Description of the task: The lines to copy run from the one containing "Open the Alarms menu item" to the last line of the entries; output those lines exactly and only them, without pictures.
#####
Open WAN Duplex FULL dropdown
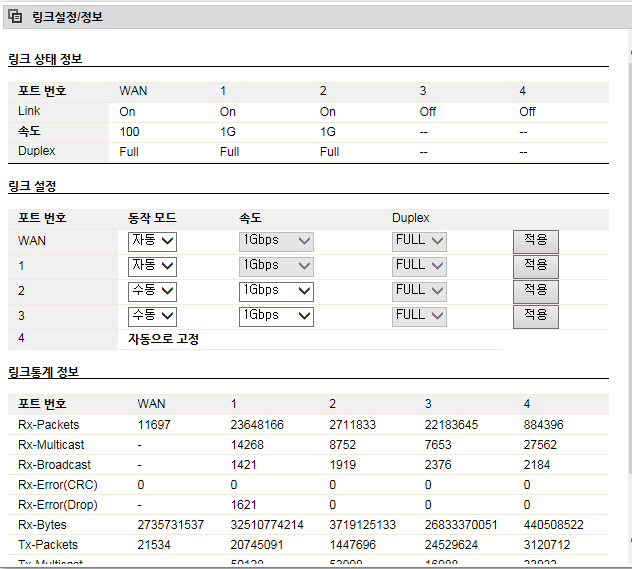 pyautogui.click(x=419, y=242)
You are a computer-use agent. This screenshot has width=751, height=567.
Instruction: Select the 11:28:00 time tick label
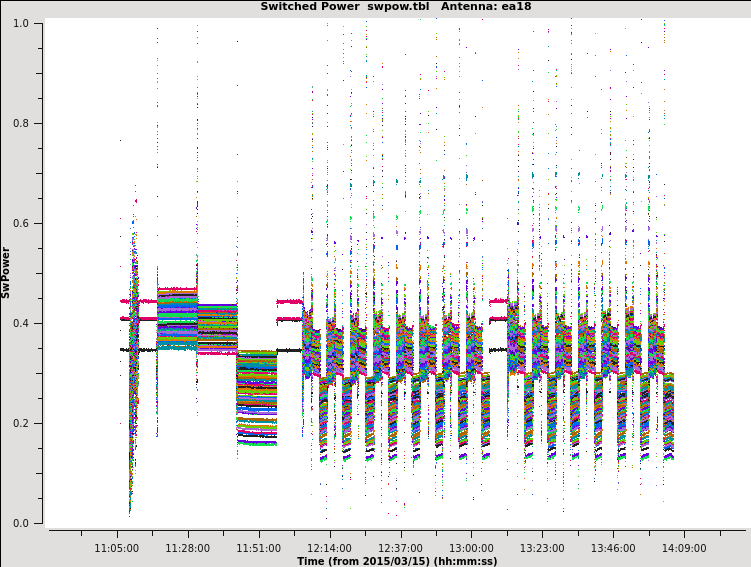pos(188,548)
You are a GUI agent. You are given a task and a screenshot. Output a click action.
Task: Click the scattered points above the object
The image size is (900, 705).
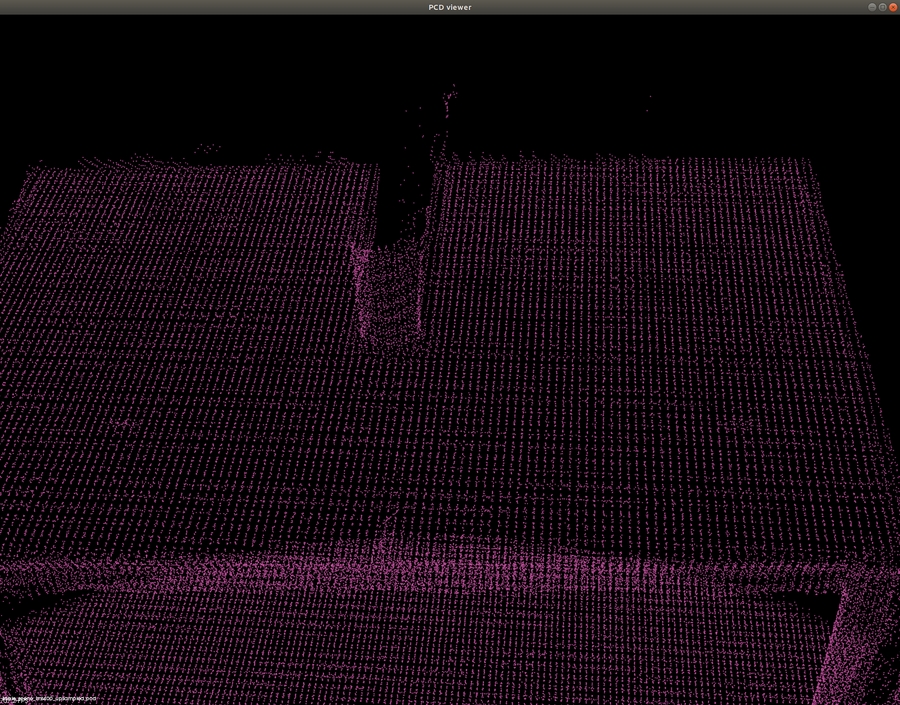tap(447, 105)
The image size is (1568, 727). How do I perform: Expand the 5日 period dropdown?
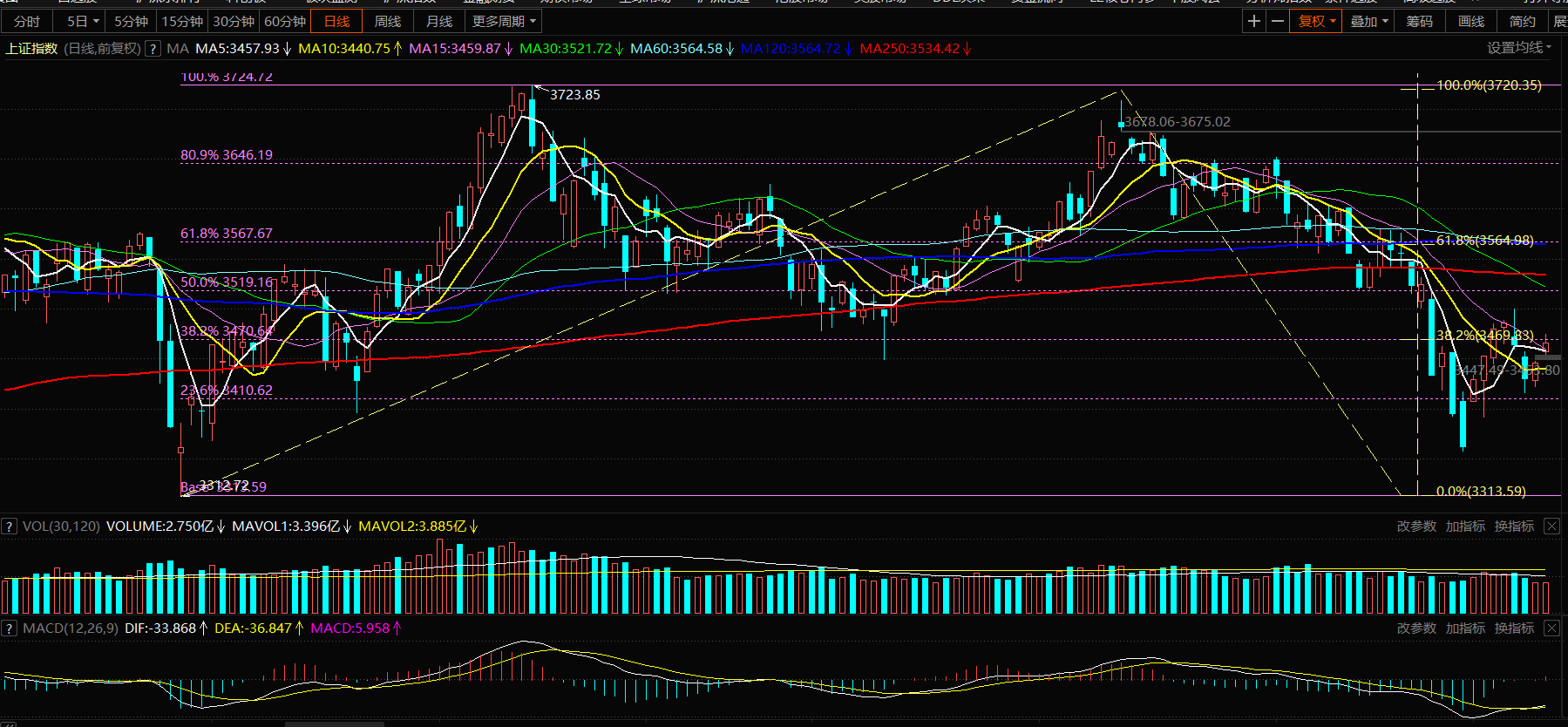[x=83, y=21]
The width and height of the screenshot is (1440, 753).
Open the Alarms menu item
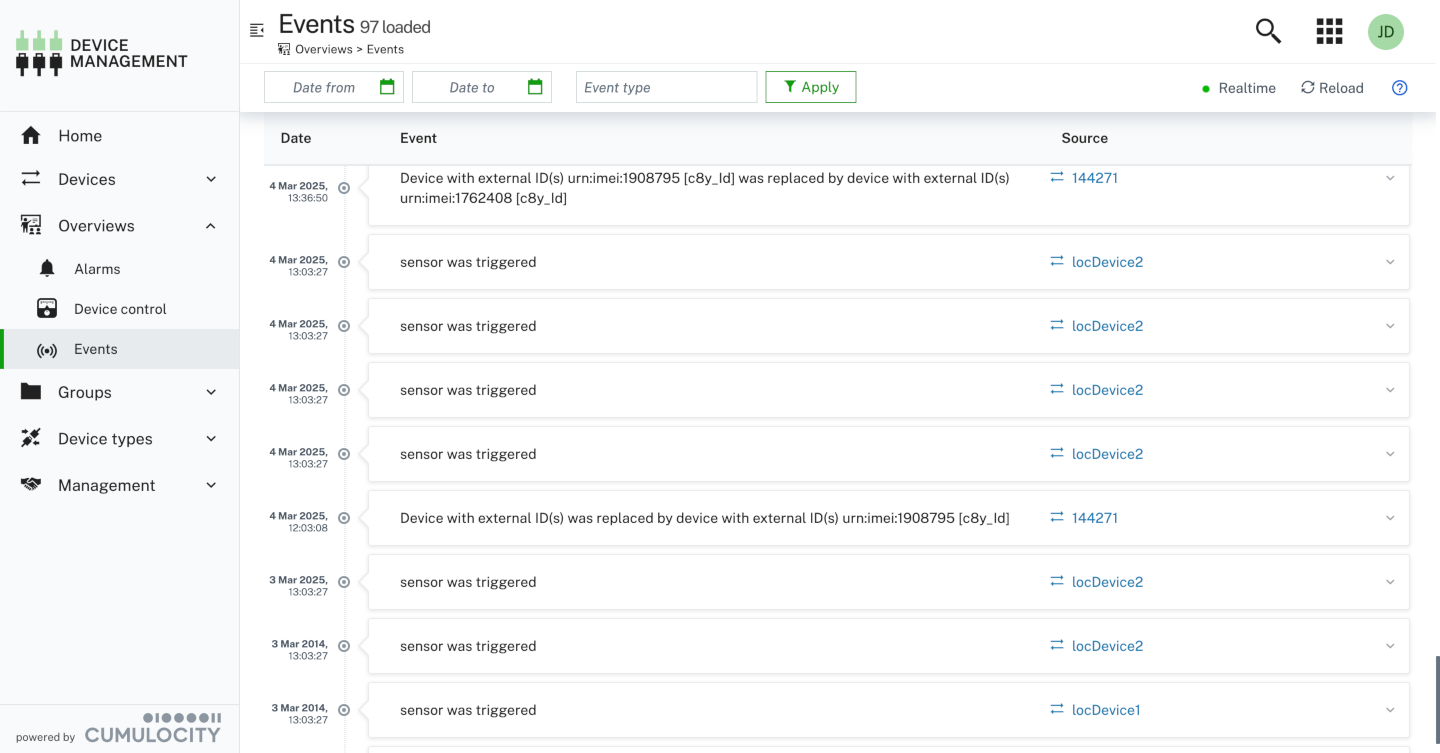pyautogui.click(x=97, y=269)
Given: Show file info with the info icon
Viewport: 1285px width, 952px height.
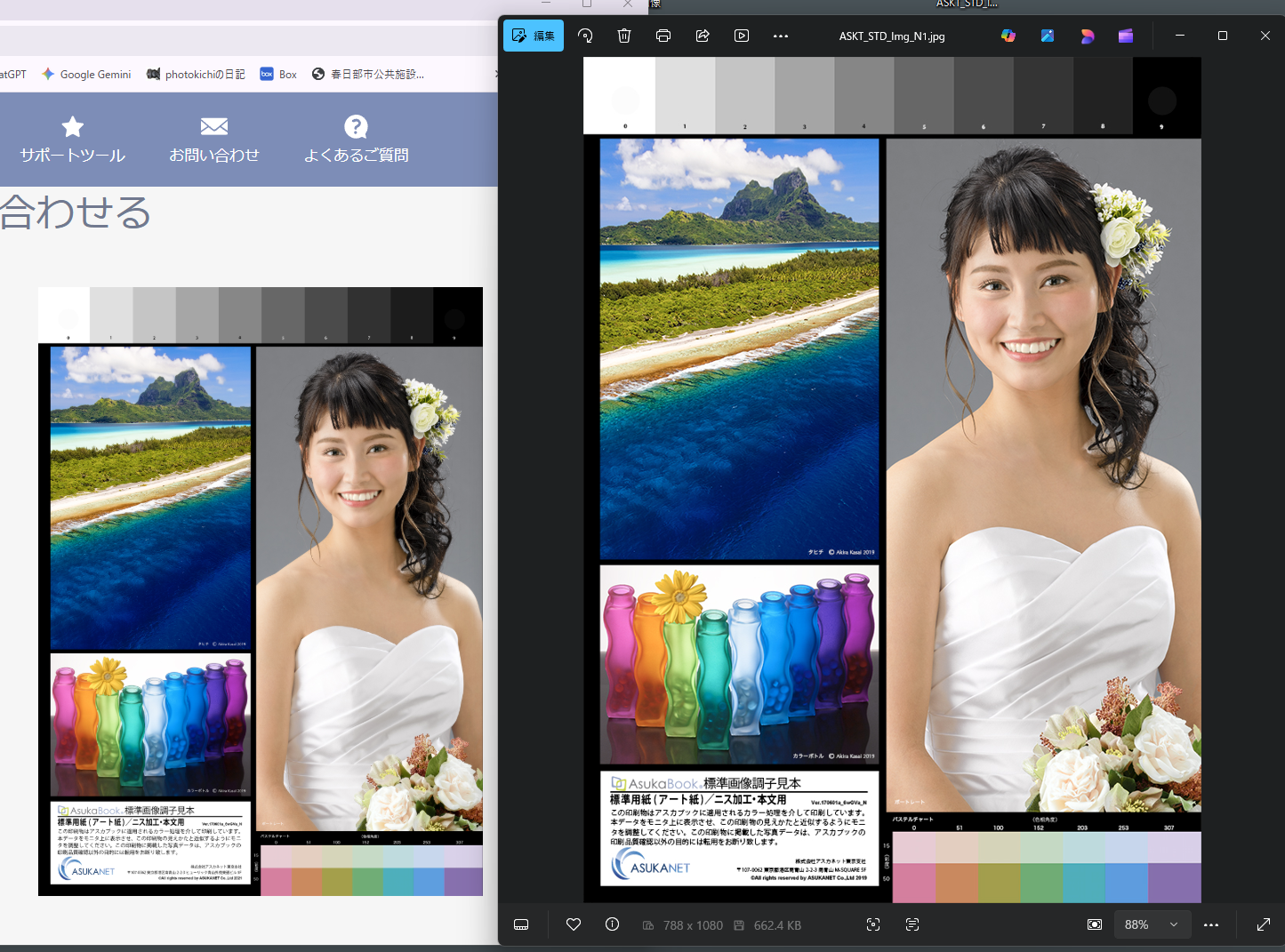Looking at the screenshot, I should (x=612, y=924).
#####
Output below:
Open the Alarms menu item
pyautogui.click(x=97, y=269)
Given: Show file info with the info icon
Viewport: 1285px width, 952px height.
Looking at the screenshot, I should (x=612, y=924).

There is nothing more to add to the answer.